Transcribe all records exactly.

Collected data:
□ □ □ □
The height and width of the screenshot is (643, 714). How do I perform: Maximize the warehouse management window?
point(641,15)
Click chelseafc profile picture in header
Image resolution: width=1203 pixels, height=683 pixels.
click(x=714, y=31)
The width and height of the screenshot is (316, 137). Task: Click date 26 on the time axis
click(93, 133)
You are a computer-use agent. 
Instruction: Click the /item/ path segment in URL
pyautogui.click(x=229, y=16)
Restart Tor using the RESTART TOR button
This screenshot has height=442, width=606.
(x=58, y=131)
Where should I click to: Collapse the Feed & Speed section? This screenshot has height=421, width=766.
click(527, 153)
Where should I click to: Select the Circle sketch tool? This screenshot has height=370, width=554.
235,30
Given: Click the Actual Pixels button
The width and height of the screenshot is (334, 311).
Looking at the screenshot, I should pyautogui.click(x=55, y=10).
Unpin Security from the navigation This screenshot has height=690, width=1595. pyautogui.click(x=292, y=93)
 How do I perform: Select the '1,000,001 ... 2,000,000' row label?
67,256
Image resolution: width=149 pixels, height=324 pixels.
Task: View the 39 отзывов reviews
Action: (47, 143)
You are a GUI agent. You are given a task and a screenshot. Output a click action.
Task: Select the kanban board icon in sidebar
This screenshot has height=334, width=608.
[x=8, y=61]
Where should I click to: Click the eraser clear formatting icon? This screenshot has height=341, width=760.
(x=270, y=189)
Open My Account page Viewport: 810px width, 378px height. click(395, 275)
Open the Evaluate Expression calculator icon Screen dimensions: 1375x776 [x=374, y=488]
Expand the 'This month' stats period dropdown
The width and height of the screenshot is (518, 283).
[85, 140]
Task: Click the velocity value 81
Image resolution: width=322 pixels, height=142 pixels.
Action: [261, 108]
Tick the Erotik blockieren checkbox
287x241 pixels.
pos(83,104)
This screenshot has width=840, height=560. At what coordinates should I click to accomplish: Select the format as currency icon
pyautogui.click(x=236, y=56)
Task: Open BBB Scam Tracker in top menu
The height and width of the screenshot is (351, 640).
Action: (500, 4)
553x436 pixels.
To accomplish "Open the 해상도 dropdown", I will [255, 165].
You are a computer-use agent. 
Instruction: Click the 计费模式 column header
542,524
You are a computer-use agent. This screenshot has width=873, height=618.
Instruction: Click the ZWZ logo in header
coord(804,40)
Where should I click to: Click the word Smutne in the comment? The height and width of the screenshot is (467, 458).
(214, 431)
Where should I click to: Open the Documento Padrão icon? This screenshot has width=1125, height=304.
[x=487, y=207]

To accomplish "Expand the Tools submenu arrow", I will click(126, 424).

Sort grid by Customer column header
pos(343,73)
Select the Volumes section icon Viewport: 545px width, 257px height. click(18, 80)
□ □ □ □
**RESULT OF THE EXERCISE**
The height and width of the screenshot is (643, 714). How do I perform: Maximize the warehouse management window?
point(641,15)
Click chelseafc profile picture in header
Image resolution: width=1203 pixels, height=683 pixels.
click(x=714, y=31)
The width and height of the screenshot is (316, 137). Task: Click date 26 on the time axis
click(93, 133)
You are a computer-use agent. 
Instruction: Click the /item/ path segment in URL
pyautogui.click(x=229, y=16)
Restart Tor using the RESTART TOR button
This screenshot has height=442, width=606.
(x=58, y=131)
Where should I click to: Collapse the Feed & Speed section? This screenshot has height=421, width=766.
click(527, 153)
Where should I click to: Select the Circle sketch tool? This screenshot has height=370, width=554.
235,30
Given: Click the Actual Pixels button
The width and height of the screenshot is (334, 311).
Looking at the screenshot, I should pyautogui.click(x=55, y=10).
Unpin Security from the navigation This screenshot has height=690, width=1595. pyautogui.click(x=292, y=93)
 How do I perform: Select the '1,000,001 ... 2,000,000' row label?
67,256
Image resolution: width=149 pixels, height=324 pixels.
Task: View the 39 отзывов reviews
Action: (47, 143)
You are a GUI agent. You are given a task and a screenshot. Output a click action.
Task: Select the kanban board icon in sidebar
This screenshot has height=334, width=608.
[x=8, y=61]
Where should I click to: Click the eraser clear formatting icon? This screenshot has height=341, width=760.
(x=270, y=189)
Open My Account page Viewport: 810px width, 378px height. click(395, 275)
Open the Evaluate Expression calculator icon Screen dimensions: 1375x776 [x=374, y=488]
Expand the 'This month' stats period dropdown
The width and height of the screenshot is (518, 283).
[85, 140]
Task: Click the velocity value 81
Image resolution: width=322 pixels, height=142 pixels.
Action: [261, 108]
Tick the Erotik blockieren checkbox
287x241 pixels.
pos(83,104)
This screenshot has width=840, height=560. At what coordinates should I click to accomplish: Select the format as currency icon
pyautogui.click(x=236, y=56)
Task: Open BBB Scam Tracker in top menu
The height and width of the screenshot is (351, 640).
Action: (500, 4)
553x436 pixels.
To accomplish "Open the 해상도 dropdown", I will [255, 165].
You are a computer-use agent. 
Instruction: Click the 计费模式 column header
542,524
You are a computer-use agent. This screenshot has width=873, height=618.
Instruction: Click the ZWZ logo in header
coord(804,40)
Where should I click to: Click the word Smutne in the comment? The height and width of the screenshot is (467, 458).
(214, 431)
Where should I click to: Open the Documento Padrão icon? This screenshot has width=1125, height=304.
[x=487, y=207]

To accomplish "Expand the Tools submenu arrow", I will click(126, 424).

Sort grid by Customer column header
pos(343,73)
Select the Volumes section icon Viewport: 545px width, 257px height. click(18, 80)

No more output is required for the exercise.